In some studies, daily Truvada dramatically reduced the incidence of HIV infection, especially in high-risk individuals, (by 42% in MSM in the iPrEX study) but produced conflicting results in other studies (notably the FEM-PrEP study in heterosexual African women).
All studies have proved complicated to interpret due to the high rates of self-reported adherence but the likely very low rates of actual adherence demonstrated in PK sub-studies finding low levels of tenofovir and FTC in both active and placebo arms. The projected efficacy of PrEP increased dramatically when PK results were taken into account (to 92% in iPrEX). 
This proven protection could potentially increase real-life adherence compared to that seen in historical studies. If someone knows they will be protected rather than being a participant in a placebo controlled trial, and that this protection is so effective it could eliminate the risk of HIV, this could change the pattern of low use, even in less adherent patients.
PrEP studies are further complicated by the differences in pharmacokinetic properties of individual drugs, by differences in absorption of each drug in the male and female genital tract as well as in rectal tissue, and by the intracellular concentration of the active metabolites at each sites. Differences between human and animal drug absorption may limit how closely efficacy against vaginal and rectal exposure can be interpreted from macaque studies.
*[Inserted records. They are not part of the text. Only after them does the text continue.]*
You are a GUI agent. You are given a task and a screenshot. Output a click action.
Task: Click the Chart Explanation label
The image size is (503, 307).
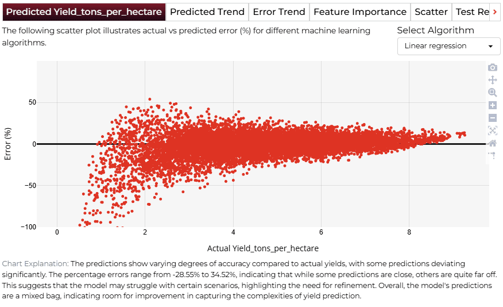click(x=35, y=264)
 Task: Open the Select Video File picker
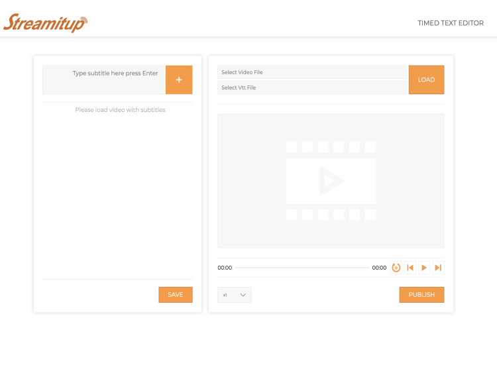pos(312,72)
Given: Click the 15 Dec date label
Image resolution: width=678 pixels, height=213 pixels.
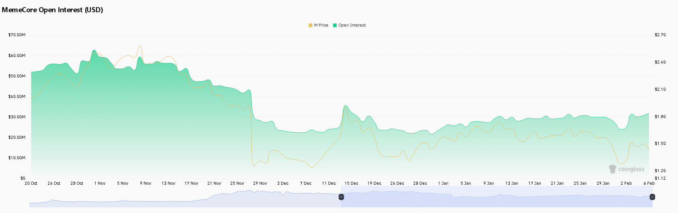Looking at the screenshot, I should coord(351,183).
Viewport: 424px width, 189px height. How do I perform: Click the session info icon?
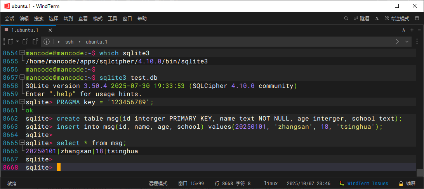[46, 42]

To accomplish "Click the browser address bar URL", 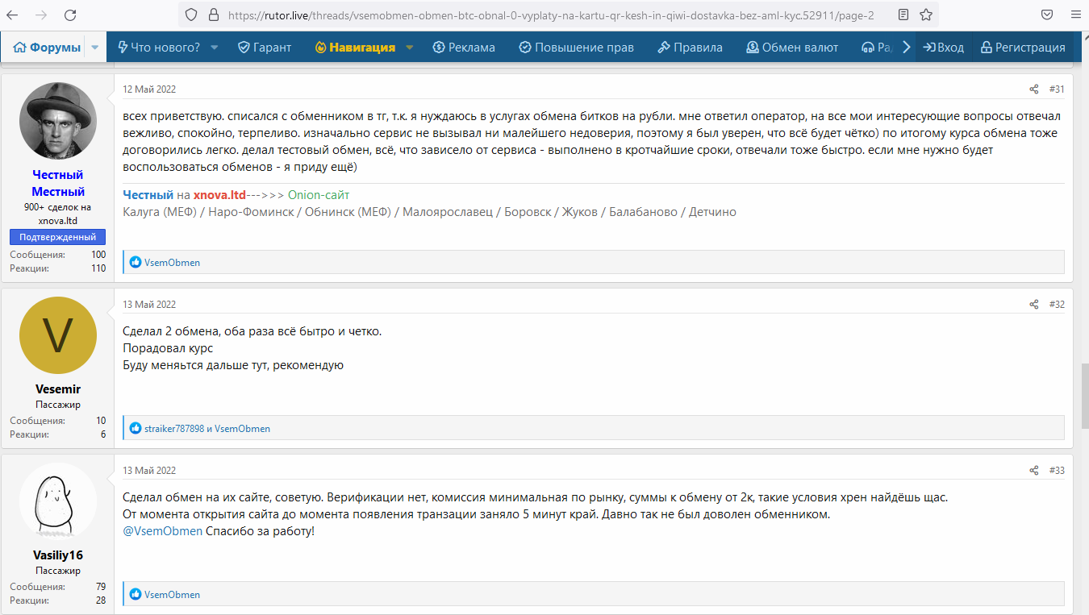I will coord(549,15).
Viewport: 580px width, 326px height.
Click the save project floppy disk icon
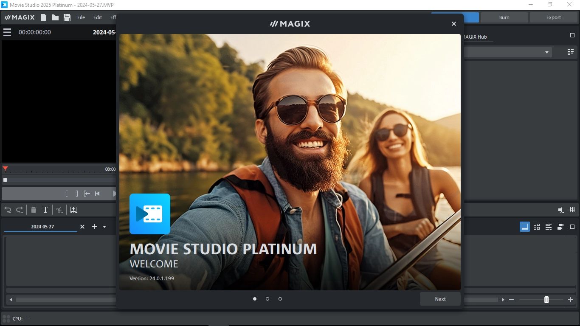pos(67,17)
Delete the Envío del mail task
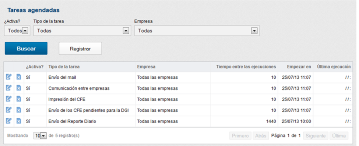The image size is (359, 146). point(19,77)
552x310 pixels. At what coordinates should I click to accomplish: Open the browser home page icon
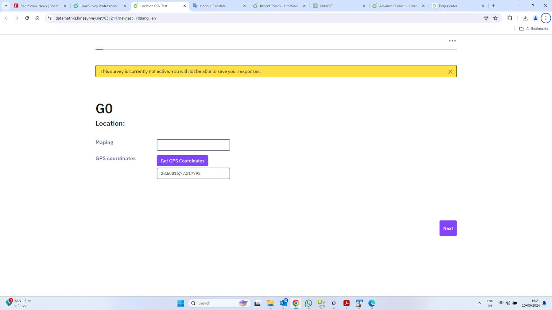coord(37,18)
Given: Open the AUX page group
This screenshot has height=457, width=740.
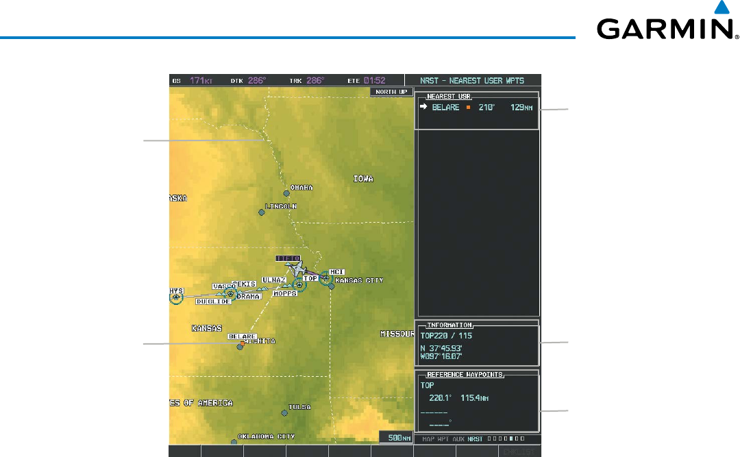Looking at the screenshot, I should [x=459, y=438].
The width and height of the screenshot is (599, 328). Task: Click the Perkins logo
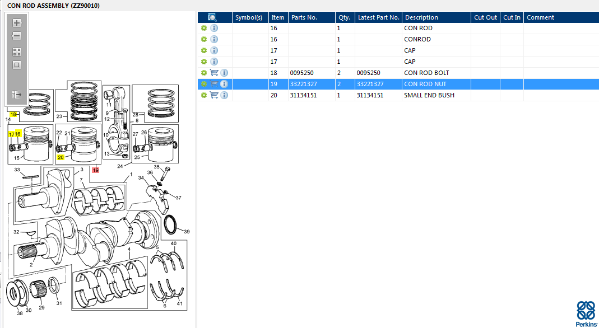586,314
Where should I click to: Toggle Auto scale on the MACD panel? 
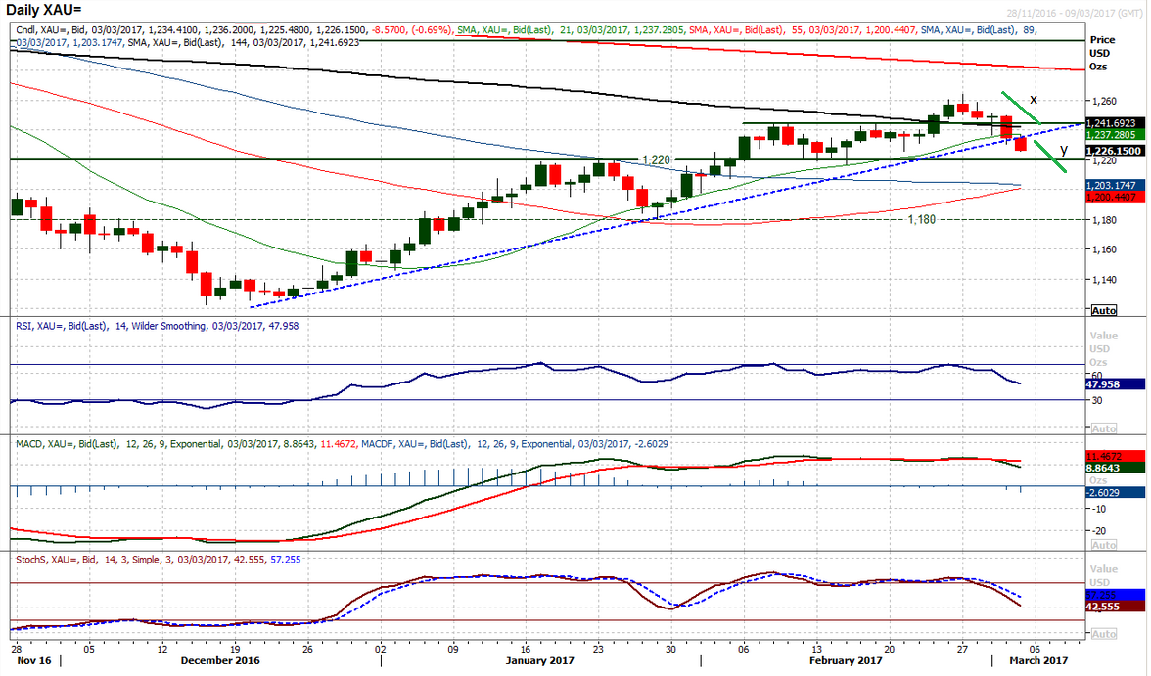pyautogui.click(x=1103, y=546)
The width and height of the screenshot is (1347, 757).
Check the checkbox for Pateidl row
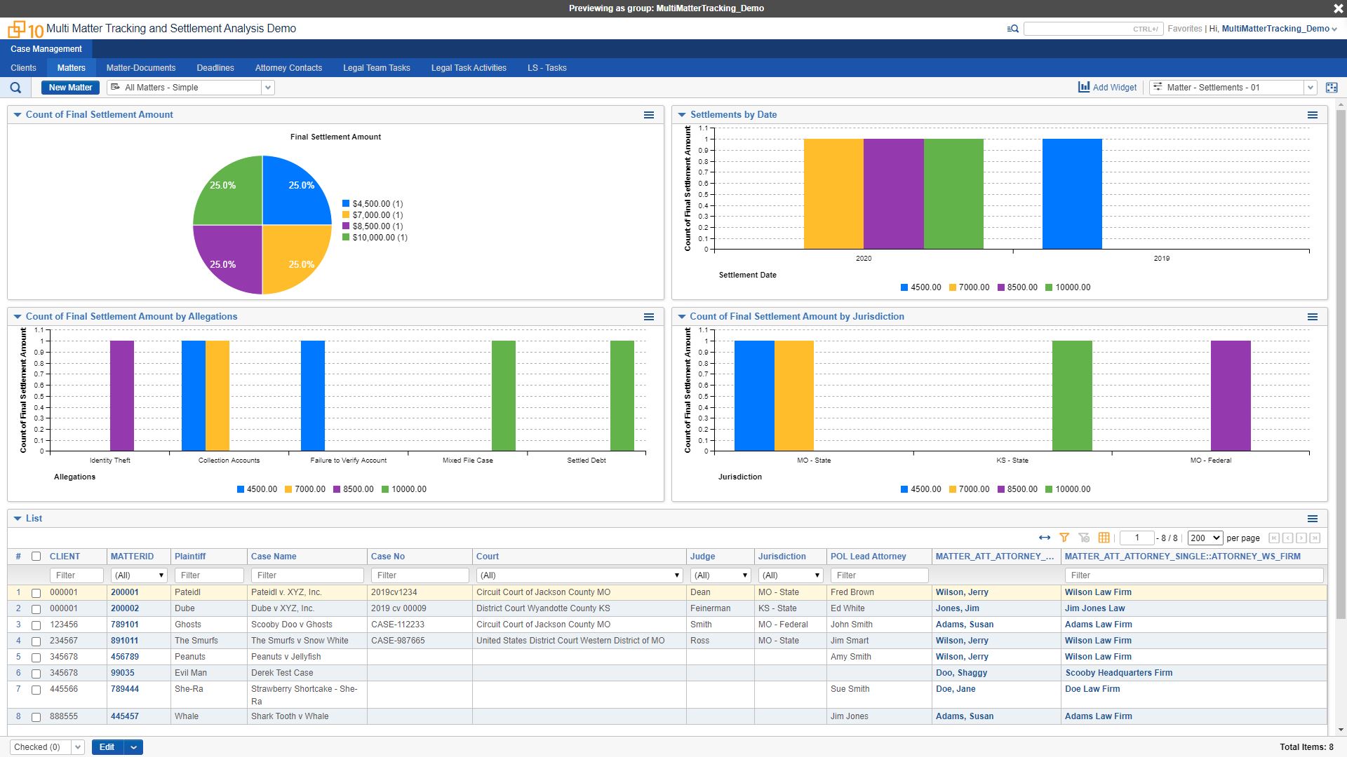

At CROI new modeling data showed that the protection from PrEP may be even greater than previously thought. The report that protection approaches 100% argues for new considerations for how PrEP might be incorporated as a health intervention.
Other studies at the meeting addressed some of the concerns for why PrEP has not been universally protective in other some studies.
Peter Anderson and colleagues presented a late breaker oral PK analysis of intracellular drug concentrations in the iPrEX study and correlated this with levels of adherence in the Strand Study. 
This group used regression model to estimate efficacy of PrEP based on intracellular levels of tenofovir diphosphate (TDF-DP) in viable PBMCs from 48 cases matched to 144 uninfected controls. The researchers then established TDF-DP levels achieved on observed therapy of 2, 4 and 7 day dosing in a separate PK study of 24 HIV negative volunteers (the Strand study). Finally, they used the iPrEX regression models from i-PrEX on the Strand study data to estimate PrEP efficacy based on 2, 4 and 7 day dosing.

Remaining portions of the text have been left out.